Prepare for the future and keep your company's data secure by offering up-to-date and consistent training for IT managers and work-from-home employees. Cyber security training courses offer valuable hands-on training and real-world simulations to boost the knowledge of your team to prepare for possible threats.

Home Networks and Computers Are Less Secure

Threat actors know that home networks tend to be less secure than corporate infrastructure and have been taking advantage of this with the rapid expansion of work-from-home employees. For example, cyber attackers may rent or sell hijacked devices with vulnerable home networks to underground operators or other groups seeking command-and-control capabilities.

Researchers expect that home computers and routers will continue to be low-hanging fruit for cyber attackers. As attackers evolve and mature, endpoint security will become an even bigger focus in the future.

Mobile Devices Are A New Target

Mobile devices are often seen as weak links in the security chain to cybercriminals, so it's crucial to make sure that your devices and any apps you download are in accordance with your company's security policies.

With more employees working from home, mobile apps offered from cloud services offer ways to improve communication and productivity. However, cybercriminals take advantage of this with phishing attempts intended to get the user to install a malicious app on their device.

Security teams should focus on ramping up authentication for home networks and mobile devices, including utilizing zero-trust frameworks.
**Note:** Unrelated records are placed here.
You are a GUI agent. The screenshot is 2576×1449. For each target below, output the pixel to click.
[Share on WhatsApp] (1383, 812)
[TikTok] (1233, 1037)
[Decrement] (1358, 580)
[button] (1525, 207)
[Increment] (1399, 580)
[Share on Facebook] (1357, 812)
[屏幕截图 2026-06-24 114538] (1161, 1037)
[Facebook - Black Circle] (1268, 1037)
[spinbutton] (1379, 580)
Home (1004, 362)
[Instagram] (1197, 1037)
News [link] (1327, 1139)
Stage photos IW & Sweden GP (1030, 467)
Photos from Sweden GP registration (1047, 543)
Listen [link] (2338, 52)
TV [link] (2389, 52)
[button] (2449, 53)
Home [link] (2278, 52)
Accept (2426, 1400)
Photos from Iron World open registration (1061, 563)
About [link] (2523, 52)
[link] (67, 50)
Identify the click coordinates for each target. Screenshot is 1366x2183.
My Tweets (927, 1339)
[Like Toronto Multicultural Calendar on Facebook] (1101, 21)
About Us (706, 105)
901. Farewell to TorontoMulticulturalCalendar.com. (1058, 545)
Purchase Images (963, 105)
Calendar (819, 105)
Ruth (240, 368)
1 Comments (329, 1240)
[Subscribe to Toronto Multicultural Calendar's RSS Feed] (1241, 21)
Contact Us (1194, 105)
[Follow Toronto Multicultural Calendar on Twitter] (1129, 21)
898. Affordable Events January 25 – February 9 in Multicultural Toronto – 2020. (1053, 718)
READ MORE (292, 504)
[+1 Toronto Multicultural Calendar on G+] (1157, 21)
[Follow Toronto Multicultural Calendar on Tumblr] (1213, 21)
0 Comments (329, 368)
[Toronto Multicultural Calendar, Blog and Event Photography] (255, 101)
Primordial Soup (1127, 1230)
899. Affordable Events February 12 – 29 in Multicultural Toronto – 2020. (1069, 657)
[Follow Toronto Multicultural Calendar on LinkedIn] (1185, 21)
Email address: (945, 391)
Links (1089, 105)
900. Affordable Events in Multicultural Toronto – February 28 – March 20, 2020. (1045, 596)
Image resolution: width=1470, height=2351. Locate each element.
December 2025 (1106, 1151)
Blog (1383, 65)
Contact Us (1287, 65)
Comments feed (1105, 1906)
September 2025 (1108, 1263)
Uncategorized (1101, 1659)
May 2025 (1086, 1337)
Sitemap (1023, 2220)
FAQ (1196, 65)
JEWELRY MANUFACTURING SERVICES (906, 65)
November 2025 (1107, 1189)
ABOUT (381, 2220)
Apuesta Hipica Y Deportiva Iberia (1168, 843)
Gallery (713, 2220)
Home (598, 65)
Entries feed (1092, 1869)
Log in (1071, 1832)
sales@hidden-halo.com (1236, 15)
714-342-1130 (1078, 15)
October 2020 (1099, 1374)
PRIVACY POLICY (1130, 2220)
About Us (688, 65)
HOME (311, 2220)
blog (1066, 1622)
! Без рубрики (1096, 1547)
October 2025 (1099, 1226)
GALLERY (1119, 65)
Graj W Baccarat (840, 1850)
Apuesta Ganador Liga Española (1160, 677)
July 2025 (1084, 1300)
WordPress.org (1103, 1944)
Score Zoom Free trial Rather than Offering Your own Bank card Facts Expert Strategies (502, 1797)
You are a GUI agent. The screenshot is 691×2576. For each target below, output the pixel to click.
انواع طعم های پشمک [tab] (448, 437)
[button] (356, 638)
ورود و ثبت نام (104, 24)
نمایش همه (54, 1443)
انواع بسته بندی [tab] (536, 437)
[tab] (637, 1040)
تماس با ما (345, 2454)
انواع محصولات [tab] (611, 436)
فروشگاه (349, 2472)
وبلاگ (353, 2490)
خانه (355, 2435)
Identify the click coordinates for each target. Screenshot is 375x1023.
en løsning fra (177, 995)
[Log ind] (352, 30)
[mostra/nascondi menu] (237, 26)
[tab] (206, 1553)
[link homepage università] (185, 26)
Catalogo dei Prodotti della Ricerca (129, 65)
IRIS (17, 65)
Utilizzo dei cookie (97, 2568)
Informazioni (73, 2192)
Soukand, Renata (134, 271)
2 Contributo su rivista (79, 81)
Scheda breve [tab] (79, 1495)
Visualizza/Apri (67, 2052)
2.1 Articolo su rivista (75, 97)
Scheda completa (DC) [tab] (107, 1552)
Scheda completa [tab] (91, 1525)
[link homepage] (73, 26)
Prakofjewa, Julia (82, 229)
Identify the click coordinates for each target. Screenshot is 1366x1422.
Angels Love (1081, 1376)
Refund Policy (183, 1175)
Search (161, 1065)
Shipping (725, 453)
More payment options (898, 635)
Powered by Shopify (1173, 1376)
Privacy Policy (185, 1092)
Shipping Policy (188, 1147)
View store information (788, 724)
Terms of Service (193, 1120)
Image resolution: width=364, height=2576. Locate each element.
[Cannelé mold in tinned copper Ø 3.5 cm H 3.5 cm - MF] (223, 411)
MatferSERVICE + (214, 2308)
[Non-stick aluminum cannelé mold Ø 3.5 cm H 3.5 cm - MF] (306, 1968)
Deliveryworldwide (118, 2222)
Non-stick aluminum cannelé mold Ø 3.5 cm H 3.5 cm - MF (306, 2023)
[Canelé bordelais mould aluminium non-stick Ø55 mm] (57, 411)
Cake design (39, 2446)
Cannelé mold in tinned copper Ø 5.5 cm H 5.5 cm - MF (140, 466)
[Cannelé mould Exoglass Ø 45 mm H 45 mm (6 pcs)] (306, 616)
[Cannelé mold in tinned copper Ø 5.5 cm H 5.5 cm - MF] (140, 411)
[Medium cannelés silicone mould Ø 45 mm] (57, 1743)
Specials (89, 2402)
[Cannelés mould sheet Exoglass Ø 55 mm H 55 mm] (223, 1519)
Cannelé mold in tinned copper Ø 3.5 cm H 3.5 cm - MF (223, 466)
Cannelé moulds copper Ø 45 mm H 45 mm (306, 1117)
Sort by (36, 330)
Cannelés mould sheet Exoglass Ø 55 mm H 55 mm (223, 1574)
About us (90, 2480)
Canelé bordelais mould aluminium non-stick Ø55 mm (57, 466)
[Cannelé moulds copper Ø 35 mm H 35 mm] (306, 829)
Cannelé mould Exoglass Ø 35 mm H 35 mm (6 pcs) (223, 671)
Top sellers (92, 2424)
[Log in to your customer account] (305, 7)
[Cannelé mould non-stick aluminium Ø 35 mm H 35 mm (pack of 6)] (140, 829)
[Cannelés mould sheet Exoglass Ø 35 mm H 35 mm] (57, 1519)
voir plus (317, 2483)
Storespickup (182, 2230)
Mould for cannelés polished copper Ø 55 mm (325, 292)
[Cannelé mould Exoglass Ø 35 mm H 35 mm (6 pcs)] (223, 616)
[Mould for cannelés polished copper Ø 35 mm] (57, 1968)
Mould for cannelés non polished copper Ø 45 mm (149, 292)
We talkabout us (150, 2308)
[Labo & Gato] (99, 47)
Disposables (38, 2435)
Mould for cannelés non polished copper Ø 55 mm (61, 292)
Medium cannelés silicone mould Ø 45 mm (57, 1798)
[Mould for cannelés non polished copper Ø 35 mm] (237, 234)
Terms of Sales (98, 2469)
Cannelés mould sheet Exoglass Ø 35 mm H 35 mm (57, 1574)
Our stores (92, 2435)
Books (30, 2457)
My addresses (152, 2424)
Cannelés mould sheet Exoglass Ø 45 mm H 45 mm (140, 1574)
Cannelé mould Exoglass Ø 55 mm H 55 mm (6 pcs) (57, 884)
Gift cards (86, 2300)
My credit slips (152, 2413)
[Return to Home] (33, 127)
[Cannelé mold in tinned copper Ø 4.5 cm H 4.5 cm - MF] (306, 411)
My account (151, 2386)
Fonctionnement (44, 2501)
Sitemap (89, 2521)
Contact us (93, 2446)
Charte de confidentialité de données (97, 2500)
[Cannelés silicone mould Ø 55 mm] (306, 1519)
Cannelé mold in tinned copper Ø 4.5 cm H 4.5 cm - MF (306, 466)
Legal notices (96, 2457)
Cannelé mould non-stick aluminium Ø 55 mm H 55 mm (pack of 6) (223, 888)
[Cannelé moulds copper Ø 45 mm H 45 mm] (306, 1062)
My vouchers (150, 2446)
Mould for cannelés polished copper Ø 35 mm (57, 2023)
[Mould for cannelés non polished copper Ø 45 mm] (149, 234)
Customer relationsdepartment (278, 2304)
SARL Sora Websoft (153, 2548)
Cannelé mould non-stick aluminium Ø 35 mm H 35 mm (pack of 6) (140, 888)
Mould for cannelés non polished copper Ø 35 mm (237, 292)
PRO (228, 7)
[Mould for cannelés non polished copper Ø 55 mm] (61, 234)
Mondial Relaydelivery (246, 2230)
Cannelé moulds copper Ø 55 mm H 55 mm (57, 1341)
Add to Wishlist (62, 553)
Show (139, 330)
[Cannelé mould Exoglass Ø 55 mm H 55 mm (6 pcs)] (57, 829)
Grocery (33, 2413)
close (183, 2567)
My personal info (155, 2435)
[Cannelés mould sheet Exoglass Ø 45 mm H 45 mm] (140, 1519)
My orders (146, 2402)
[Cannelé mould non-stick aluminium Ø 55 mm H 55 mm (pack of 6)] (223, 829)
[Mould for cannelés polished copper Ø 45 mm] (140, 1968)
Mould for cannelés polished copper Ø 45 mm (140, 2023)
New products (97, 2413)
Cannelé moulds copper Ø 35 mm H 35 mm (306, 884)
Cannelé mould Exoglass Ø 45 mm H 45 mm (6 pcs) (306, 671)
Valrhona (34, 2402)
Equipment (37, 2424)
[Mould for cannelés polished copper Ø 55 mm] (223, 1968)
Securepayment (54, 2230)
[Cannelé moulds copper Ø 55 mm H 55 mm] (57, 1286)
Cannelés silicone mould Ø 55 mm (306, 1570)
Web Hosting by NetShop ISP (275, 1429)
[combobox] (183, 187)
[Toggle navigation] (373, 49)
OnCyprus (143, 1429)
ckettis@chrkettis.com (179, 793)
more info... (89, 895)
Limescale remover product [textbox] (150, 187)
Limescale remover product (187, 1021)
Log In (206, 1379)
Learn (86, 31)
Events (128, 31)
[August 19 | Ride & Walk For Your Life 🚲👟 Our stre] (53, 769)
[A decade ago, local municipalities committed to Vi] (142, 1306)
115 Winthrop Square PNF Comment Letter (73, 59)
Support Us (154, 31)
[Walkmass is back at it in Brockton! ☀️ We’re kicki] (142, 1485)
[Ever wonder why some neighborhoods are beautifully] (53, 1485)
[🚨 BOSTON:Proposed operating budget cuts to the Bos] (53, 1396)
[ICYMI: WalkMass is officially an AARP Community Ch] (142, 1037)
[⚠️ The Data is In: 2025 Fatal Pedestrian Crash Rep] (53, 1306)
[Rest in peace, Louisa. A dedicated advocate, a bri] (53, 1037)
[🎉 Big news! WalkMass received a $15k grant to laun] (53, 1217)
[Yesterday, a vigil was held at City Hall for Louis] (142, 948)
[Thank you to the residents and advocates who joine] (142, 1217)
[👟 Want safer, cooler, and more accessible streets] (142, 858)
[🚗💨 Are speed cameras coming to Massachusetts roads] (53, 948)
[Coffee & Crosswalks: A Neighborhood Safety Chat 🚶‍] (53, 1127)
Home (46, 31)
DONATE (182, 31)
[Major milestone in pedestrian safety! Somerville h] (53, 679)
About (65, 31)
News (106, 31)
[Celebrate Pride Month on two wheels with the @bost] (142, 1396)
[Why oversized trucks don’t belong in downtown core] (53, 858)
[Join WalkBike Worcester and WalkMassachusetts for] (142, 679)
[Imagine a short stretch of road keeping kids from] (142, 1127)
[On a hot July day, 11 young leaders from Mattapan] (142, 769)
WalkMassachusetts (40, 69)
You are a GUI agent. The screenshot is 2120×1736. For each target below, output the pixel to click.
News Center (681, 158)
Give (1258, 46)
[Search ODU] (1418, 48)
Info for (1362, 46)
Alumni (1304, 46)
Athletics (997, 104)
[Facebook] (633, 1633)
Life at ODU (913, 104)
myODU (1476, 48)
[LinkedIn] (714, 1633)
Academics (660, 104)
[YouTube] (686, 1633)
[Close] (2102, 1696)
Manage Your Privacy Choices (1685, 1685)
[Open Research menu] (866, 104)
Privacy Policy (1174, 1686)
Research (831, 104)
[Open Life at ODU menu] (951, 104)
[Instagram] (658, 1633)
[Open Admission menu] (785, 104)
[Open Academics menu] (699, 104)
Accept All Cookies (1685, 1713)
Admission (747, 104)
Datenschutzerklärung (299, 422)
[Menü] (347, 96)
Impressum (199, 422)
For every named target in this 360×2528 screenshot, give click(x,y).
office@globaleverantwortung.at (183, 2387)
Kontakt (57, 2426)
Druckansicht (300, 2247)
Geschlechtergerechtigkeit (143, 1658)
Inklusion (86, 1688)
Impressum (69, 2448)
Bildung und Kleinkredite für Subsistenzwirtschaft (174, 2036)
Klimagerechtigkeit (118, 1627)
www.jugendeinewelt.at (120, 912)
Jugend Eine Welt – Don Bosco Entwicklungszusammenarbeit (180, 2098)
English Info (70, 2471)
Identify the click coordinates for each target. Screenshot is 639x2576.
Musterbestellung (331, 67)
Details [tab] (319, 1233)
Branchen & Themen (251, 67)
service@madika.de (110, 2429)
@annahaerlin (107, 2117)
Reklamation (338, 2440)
Zero-trust frameworks inherently do not trust any user in an organization’s network and must first be authenticated and authorized by the organization to access data and apps.

Collaboration Services Create New Risks

With more employees working from home, companies are relying more heavily on cloud applications and collaboration services. Tools like Microsoft Teams, Slack and Zoom have become everyday communication tools, and resources that are connected and shared on the cloud are becoming the norm.

This mass influx of data newly exposed to the cloud also creates new targets for cyber attackers. For example, cybercriminals can create legitimate-looking ads for fake Microsoft Teams updates, leading to malware-infected networks.

Insider Threats Are Growing

Employers have less control and visibility over remote workers, which could increase the risk for insider threats — a fast-growing and costly problem for companies. It can be easier for a remote employee with malicious intent to take more risks with data or to steal confidential information for personal gain.

The COVID-19 pandemic has also resulted in many dissatisfied employees who have lost their jobs or been furloughed, increasing the likelihood of insider threats. However, insider threats can stem from both malicious and negligent insiders. Although "negligent insiders" don't cause security breaches intentionally, they account for the majority of insider-threat incidents.

Stay Informed

Although threats are on the rise, many companies don't offer adequate cybersecurity training for employees. Investing in relevant, up-to-date training courses is one of the best ways your company can stay resilient and be prepared for new threats as they evolve.

Cyber security is an ever-changing topic. It's important to stay in the know through cybersecurity training on the current best practices in keeping your data secure while working from home. Learning about the latest security threats and loopholes in your industry — and how you can prevent them — helps keep your network safe at your office or anywhere you work remotely.